Envy serves no purpose in book promotion. The only way other authors get great publicity gigs is because they tried. If anything, you should learn from them. Watch them carefully, examine their topic, and then examine your own project. We all can learn something from others; I still do every day.


How does lust come into play with book promotion? I have both an extreme example and more common ones from my firm’s own ‘case files.’

Good publicity can be intoxicating. Being on talk shows, having articles written about you … it all makes you feel good, and it should. I always tell authors to enjoy the ride, because it won’t last forever. However, letting your good time change you, or bring about actions which have nothing to do with the hard work of promoting your book can be disastrous. Losing focus – taking your eye off the ball – is a surefire way to run into trouble.

Example #1:  During one of the first conversations I had with a prospective client – a middle age author with multiple books – he told me (and I must paraphrase here) he wanted to get publicity so he could attract women. He was serious. Needless to say, his campaign lasted only one month; we tried to keep him focused on the steps needed to get exposure for his books, but we couldn’t, and we parted company.

Example #2:  The more benign type of book promotion ‘lust’ comes in the form of letting success change who you are, and make you long for things which you never envisioned before. In our firm we call these clients ‘addicts’ – they get so enthralled with success that the book becomes secondary. They want more and more exposure, but not so much to sell books, but to feed their own newly-found desires to acquire things – from sheer fame for the sake of fame to popularity and the overwhelming desire to have others simply notice them.

In the end, lust almost always makes for an unhappy ending to what can be a once-in-a-lifetime experience.


Gluttony in book promotion touches upon several of the other sins.

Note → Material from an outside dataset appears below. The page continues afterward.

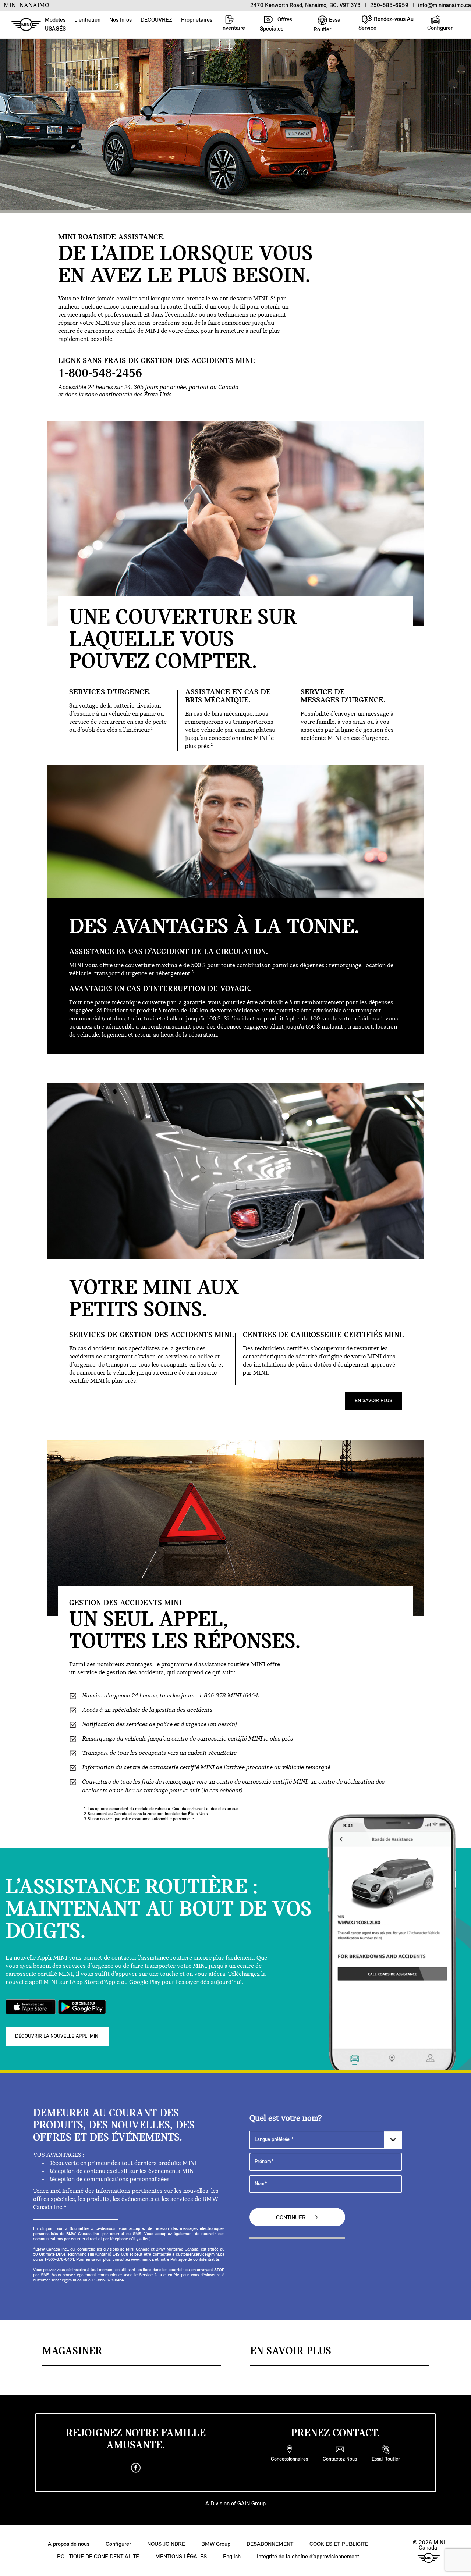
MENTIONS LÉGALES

In its purest form, it is the insatiable desire to ‘consume’ as much publicity as possible, and not being satisfied with each opportunity. Local radio interviews, for example, become unsatisfying, and an author starts to shun them because she wants more and better opportunities. A book review in a small newspaper is dismissed as insignificant, because she wants more. A local TV opportunity is declined because there aren’t enough viewers to fulfill the need for exposure.

I routinely run into these exact scenarios, and inevitably, we ‘lose control’ of our client, and the campaign starts to slowly dissolve because the author is literally never satisfied, and will not appreciate ‘smaller bites’ of publicity while the bigger opportunities are pursued.

Book promotion is akin to a seven course meal. You start slowly, testing the waters, then move onto the next course. You proceed in a steady, measure manner, enjoying every course while building confidence and momentum.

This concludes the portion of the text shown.